# Sign me up for Wood Hoarders Anonymous



## Manitario (Jul 4, 2010)

Took an awkward step towards recovery from my wood hoarding addiction and got rid of a small amount of scrap pine, trim and some oak railing and balluster (from a house I no longer live in but that I was keeping "just in case"). Cut it all into smaller pieces for firewood but I had tears in my eyes as I did it…


----------



## Hoakie (May 8, 2007)

Lol….I feel your pain…I was just doing the same thing last week….still have a bunch to do but it was a start….and I lived


----------



## jeth (Aug 18, 2010)

All looks pretty useful to me…  Are you sure you did the right thing?


----------



## ellen35 (Jan 1, 2009)

You know… I keep the splinters I take out of my hands… never know when you'll need an inlay ;-)


----------



## fussy (Jan 18, 2010)

How could you??!!! Do you think this stuff grows on trees? I keep my sawdust! I do, it's everywhere.

Steve


----------



## canadianchips (Mar 12, 2010)

Then "Next Week" you will be working on a project wondering WHERE that piece you have been saving went ? Been there, done that.

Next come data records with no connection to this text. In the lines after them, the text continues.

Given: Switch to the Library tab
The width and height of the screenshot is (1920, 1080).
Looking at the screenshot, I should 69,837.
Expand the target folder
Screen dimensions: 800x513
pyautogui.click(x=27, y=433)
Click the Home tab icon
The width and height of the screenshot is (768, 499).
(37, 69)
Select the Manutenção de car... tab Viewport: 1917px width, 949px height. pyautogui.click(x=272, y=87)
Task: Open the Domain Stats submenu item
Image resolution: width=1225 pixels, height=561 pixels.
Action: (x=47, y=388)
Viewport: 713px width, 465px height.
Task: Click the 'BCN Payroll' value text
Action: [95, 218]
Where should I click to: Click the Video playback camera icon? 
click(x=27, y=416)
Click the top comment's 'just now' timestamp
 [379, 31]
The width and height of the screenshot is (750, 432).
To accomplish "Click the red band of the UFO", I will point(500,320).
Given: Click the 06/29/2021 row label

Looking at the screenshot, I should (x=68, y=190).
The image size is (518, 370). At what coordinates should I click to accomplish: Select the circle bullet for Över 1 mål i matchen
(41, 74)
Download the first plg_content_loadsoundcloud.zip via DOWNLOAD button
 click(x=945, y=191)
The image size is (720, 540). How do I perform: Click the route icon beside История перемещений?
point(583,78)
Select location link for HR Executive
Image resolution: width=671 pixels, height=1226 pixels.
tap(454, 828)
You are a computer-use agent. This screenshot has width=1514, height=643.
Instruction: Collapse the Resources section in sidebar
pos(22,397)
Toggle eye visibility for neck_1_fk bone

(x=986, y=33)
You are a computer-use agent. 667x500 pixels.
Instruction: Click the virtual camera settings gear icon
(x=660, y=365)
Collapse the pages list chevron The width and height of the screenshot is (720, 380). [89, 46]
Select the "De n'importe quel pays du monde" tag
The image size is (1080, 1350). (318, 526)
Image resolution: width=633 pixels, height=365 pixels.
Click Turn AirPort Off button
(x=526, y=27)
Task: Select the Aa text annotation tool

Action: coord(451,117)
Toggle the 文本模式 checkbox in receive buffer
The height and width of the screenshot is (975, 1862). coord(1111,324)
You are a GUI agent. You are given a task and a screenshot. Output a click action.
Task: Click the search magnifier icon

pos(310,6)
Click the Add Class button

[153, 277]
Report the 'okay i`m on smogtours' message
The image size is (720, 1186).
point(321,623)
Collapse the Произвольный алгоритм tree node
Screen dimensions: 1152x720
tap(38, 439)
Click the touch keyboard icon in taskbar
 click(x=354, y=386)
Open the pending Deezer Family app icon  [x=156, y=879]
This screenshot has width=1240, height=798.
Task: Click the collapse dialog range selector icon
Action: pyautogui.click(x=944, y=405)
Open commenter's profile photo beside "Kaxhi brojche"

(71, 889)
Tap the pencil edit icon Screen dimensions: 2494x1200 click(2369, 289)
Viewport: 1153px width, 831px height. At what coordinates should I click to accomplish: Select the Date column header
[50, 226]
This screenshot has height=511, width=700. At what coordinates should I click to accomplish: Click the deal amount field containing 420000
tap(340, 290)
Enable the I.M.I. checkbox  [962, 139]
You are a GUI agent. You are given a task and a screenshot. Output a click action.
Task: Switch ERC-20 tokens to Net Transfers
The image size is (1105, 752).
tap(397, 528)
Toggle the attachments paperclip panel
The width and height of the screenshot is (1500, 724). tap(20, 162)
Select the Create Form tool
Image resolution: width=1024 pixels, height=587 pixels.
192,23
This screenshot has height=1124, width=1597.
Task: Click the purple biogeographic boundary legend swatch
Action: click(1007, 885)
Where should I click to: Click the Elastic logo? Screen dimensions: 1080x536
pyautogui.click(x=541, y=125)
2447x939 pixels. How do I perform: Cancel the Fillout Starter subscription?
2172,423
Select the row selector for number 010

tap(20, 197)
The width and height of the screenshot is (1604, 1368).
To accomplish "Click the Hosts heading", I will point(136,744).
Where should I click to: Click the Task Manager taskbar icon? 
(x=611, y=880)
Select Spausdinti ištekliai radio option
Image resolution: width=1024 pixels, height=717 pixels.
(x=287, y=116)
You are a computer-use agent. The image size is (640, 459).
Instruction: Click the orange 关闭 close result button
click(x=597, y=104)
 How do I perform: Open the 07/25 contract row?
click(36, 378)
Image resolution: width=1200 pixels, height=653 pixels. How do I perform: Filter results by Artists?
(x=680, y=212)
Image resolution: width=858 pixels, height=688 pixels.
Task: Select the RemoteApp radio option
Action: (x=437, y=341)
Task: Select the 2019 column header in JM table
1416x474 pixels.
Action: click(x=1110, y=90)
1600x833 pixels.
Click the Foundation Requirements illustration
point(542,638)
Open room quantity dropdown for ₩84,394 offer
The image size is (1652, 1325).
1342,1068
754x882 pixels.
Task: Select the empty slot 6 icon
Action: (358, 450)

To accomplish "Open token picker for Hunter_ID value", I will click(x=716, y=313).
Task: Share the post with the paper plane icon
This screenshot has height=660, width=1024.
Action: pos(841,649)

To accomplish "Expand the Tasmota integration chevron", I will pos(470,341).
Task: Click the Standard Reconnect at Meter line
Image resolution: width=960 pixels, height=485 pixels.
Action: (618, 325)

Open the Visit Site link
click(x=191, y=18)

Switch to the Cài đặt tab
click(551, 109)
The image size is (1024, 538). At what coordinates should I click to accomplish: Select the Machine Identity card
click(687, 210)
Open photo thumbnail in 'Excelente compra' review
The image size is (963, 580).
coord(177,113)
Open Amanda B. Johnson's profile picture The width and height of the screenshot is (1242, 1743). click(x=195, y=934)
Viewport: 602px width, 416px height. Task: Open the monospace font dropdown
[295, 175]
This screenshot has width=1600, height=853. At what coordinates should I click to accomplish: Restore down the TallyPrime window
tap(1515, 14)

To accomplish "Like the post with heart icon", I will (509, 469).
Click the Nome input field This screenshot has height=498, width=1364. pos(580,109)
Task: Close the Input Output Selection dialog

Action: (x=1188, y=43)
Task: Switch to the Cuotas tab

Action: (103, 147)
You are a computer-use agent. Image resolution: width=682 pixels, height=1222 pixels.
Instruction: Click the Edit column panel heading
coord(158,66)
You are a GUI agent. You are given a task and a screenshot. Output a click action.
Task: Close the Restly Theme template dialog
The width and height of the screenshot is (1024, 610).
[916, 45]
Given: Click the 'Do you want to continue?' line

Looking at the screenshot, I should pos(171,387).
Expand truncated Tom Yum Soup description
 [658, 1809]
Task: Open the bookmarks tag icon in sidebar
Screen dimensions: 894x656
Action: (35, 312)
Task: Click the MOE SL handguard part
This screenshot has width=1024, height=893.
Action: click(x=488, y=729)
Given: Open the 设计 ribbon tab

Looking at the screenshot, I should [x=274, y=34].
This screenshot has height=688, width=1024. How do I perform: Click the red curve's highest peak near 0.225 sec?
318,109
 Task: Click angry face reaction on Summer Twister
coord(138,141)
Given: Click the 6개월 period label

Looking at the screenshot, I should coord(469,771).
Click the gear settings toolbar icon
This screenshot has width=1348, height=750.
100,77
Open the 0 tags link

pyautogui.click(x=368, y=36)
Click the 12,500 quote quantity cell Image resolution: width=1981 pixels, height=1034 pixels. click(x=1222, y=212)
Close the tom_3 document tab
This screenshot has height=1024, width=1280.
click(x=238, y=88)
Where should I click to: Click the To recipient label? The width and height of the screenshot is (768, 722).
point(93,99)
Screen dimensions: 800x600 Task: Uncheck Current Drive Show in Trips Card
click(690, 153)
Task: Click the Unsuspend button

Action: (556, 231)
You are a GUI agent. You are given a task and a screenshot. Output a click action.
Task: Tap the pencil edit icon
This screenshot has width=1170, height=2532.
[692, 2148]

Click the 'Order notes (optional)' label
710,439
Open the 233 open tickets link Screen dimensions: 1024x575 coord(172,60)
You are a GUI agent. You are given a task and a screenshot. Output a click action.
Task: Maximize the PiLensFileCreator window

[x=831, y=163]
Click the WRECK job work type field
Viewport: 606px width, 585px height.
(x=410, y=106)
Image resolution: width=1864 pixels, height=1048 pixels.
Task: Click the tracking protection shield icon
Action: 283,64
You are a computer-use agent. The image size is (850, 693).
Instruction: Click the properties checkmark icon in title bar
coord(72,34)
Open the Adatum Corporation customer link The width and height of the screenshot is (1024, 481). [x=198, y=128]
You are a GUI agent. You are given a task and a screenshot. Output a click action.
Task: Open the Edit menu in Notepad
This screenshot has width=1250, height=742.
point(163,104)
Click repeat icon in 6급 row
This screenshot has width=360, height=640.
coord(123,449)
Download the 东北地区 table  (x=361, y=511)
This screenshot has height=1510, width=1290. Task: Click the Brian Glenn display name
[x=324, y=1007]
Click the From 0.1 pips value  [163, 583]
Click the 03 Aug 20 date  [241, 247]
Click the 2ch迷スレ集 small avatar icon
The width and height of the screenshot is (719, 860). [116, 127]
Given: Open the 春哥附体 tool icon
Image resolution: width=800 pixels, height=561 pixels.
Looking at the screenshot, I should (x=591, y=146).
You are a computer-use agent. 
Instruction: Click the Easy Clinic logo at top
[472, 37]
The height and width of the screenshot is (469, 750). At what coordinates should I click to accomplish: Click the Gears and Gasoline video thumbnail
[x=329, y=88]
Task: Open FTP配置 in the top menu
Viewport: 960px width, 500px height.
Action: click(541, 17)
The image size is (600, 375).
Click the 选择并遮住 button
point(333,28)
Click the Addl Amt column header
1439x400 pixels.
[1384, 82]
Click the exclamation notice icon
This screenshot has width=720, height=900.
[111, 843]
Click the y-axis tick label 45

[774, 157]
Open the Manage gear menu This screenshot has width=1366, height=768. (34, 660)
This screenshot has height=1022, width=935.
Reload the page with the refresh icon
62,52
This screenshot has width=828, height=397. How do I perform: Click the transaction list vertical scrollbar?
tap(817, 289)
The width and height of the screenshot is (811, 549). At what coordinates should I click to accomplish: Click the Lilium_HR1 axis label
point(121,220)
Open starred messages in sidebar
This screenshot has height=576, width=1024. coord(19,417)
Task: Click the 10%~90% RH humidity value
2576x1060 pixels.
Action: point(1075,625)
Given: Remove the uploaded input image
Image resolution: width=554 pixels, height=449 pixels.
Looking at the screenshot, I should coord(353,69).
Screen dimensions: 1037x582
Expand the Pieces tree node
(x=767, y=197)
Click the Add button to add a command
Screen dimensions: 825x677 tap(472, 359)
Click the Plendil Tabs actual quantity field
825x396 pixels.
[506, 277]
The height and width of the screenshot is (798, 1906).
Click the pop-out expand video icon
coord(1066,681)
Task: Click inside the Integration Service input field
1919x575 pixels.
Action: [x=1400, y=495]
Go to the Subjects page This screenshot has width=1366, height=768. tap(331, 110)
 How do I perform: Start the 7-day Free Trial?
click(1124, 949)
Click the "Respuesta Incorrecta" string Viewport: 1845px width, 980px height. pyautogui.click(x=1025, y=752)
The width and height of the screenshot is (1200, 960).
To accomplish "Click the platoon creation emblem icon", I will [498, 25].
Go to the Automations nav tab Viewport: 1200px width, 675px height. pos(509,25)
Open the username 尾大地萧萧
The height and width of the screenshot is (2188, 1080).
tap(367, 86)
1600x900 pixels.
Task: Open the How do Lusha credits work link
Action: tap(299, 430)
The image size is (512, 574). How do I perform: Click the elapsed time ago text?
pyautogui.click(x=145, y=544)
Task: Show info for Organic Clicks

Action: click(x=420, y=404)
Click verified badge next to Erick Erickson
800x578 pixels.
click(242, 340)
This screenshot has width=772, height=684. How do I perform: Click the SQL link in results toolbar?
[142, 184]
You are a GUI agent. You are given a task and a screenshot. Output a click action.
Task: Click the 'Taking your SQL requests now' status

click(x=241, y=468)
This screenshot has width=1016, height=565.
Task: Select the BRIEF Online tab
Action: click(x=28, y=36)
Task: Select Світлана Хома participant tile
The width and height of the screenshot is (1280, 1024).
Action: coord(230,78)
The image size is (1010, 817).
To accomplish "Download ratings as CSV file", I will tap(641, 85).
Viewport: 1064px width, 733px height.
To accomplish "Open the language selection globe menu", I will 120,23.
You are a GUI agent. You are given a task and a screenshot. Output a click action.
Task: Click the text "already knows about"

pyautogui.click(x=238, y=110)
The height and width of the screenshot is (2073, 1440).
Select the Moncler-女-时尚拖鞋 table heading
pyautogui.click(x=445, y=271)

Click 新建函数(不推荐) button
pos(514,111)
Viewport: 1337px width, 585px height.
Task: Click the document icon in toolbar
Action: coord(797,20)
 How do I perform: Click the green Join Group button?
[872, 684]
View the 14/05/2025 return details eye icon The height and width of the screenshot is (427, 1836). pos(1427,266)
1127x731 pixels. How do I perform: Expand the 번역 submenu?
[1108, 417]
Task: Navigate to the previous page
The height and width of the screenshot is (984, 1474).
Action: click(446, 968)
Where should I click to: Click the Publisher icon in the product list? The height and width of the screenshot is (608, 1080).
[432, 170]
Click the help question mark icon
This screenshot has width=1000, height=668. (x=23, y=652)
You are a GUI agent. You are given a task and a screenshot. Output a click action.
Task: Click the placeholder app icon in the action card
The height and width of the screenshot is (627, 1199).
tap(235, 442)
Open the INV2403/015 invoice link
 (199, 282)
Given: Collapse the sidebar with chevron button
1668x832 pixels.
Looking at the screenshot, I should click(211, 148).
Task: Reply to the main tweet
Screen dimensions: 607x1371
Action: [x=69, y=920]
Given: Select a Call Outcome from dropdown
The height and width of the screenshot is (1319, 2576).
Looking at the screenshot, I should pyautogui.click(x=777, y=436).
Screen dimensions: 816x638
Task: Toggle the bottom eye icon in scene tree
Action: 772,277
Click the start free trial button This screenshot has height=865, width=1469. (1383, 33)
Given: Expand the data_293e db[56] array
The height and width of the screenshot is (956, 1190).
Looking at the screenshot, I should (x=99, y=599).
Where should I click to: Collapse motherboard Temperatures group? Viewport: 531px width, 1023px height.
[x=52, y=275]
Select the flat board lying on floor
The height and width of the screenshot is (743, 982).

LOL


----------



## BentheViking (May 19, 2011)

haha ellen


----------



## indianawoodbutcher (Jan 14, 2011)

I feel your pain. I hate to get rid of scraps, but eventually, one has to clean things up. Fortunately, I have a wood burning stove in my garage, so I get some use from the scraps. Just spent this weekend burning my old scraps while making new ones. Its the great circle of life.


----------



## SnowyRiver (Nov 14, 2008)

I do the same…I keep scraps for years, then suddenly I get a mean streak and cut it all up for firewood. It is nice to have the space in the shop again. LOL.


----------



## Manitario (Jul 4, 2010)

The tipping point for me was that I was leaving my nice "project" lumber on the floor because the rack was full of scrap…still hurt to cut it up though…


----------